**Problem statement**
Somewhere below are a line with "Where should I" and a later line with "Switch to the". Output exactly those lines and all lines between them.

== Record excerpts ==

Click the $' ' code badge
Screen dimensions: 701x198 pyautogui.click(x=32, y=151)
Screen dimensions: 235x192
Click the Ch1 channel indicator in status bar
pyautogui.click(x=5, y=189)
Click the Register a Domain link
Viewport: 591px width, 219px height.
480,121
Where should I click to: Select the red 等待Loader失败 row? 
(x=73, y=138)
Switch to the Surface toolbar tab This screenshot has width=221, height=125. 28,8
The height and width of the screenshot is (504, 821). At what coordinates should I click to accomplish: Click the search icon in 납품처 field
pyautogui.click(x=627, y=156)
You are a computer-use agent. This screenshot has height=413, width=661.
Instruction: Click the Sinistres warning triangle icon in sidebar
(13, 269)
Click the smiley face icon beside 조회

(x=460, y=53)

===
== Record excerpts ==

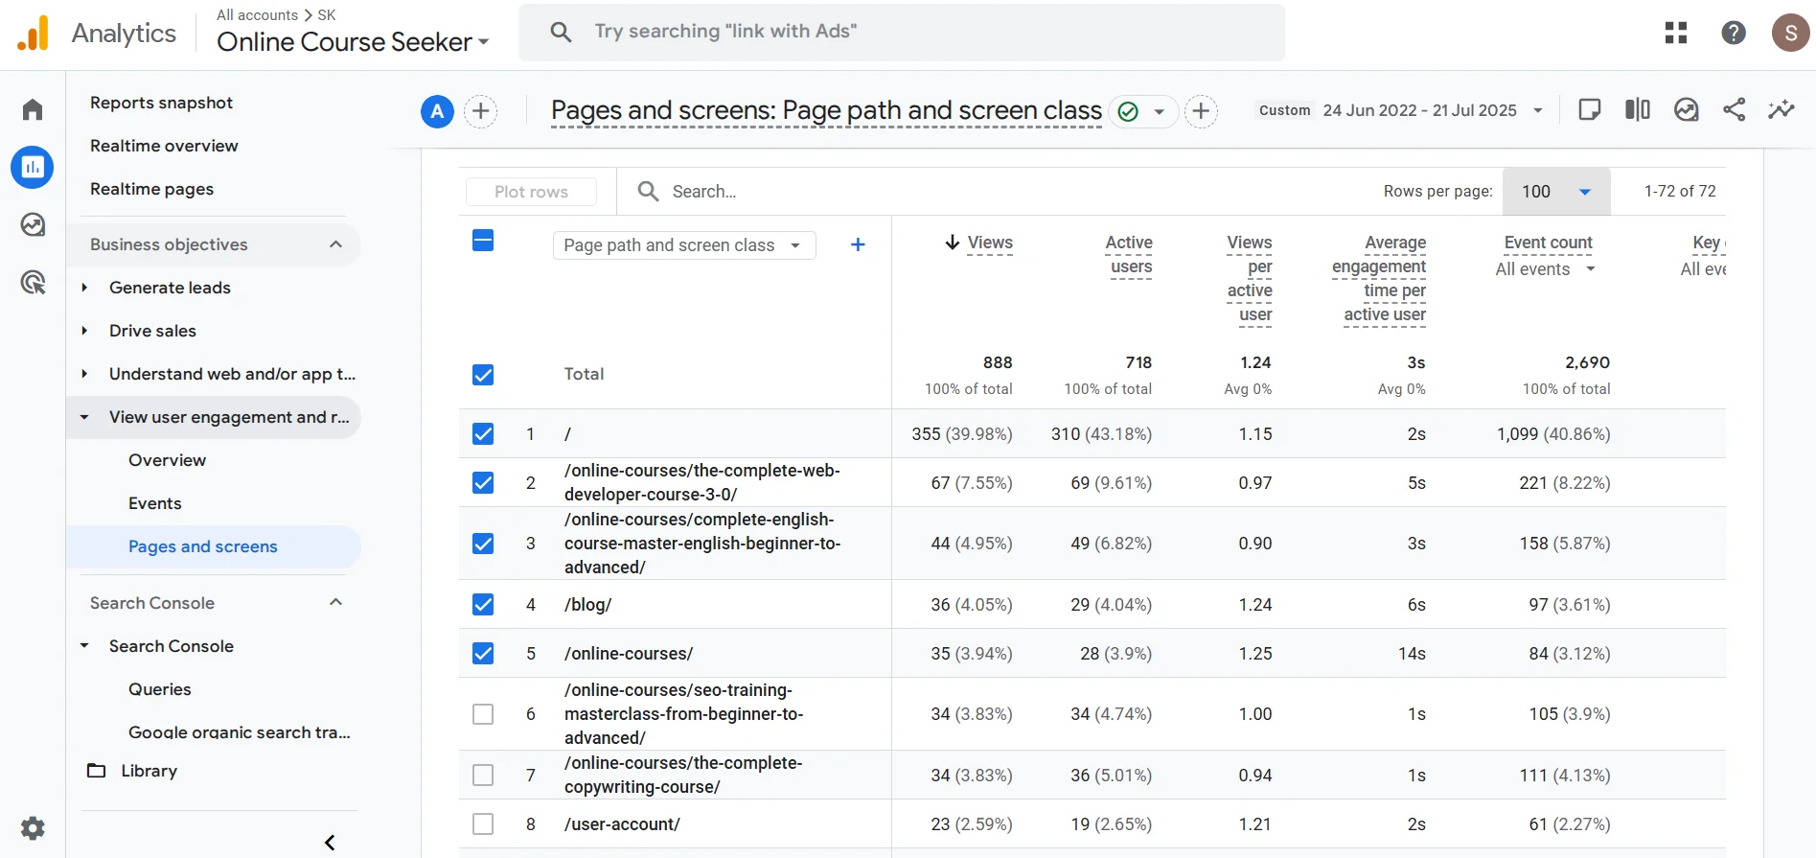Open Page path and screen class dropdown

===
== Record excerpts ==

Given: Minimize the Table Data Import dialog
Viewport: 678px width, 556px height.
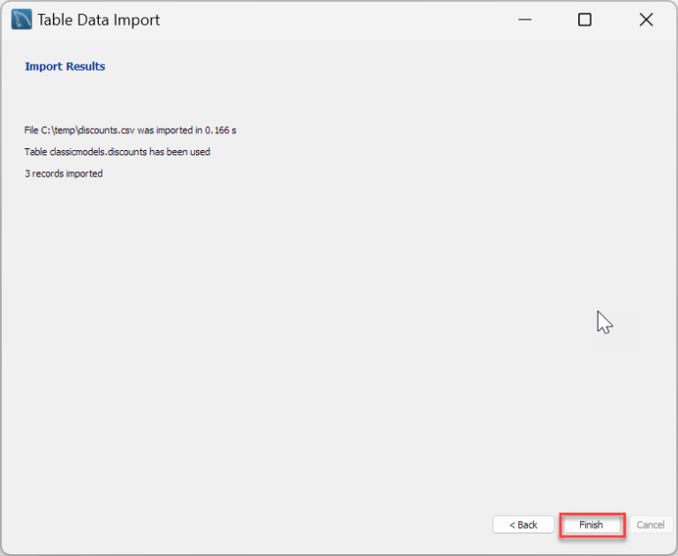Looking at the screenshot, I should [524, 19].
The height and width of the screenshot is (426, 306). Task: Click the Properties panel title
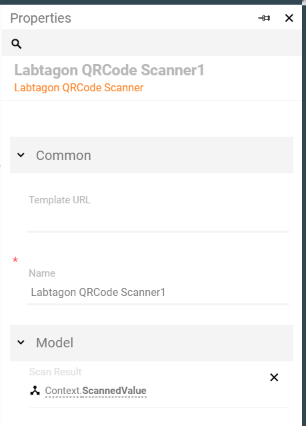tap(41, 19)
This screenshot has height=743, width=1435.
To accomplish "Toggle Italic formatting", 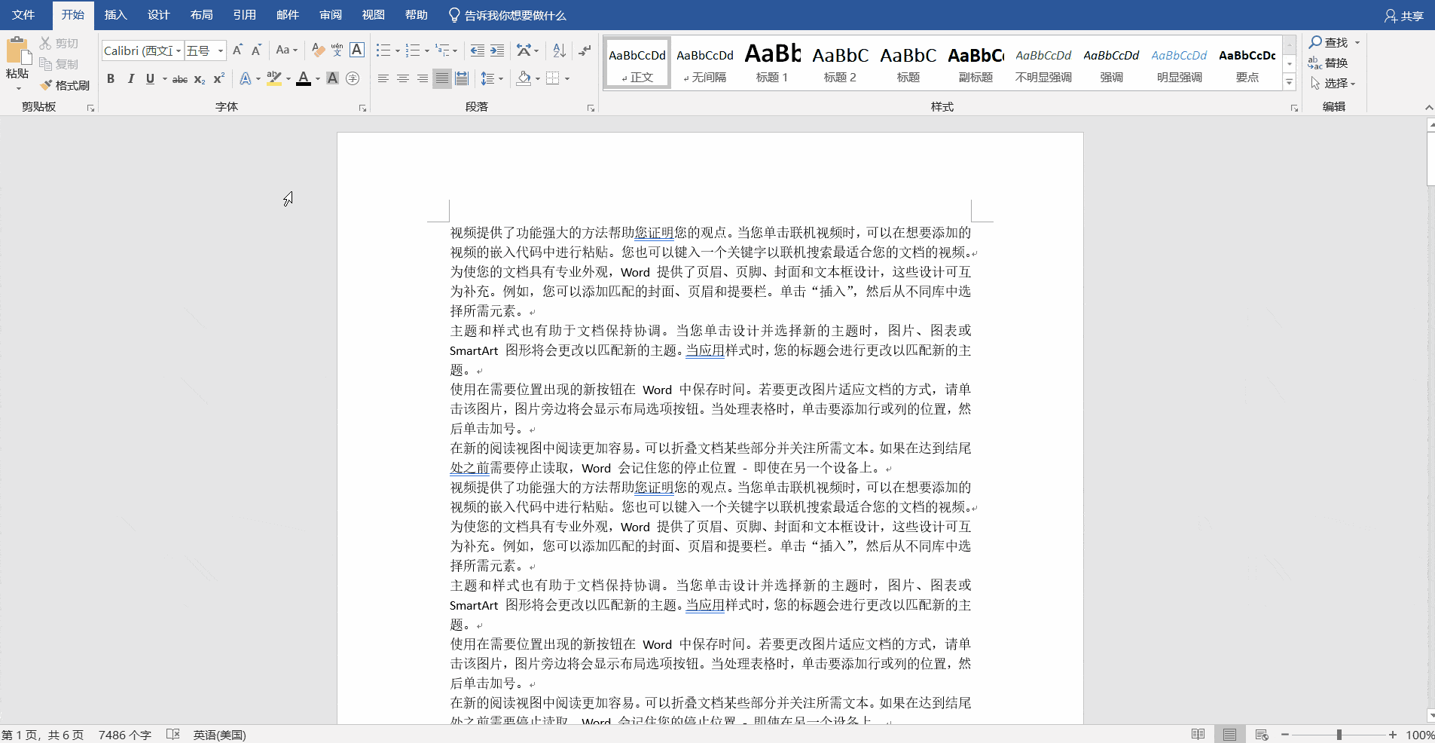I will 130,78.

===

**Output**
Where should I click to: Select the red 等待Loader失败 row? 
(x=73, y=138)
Switch to the Surface toolbar tab This screenshot has width=221, height=125. 28,8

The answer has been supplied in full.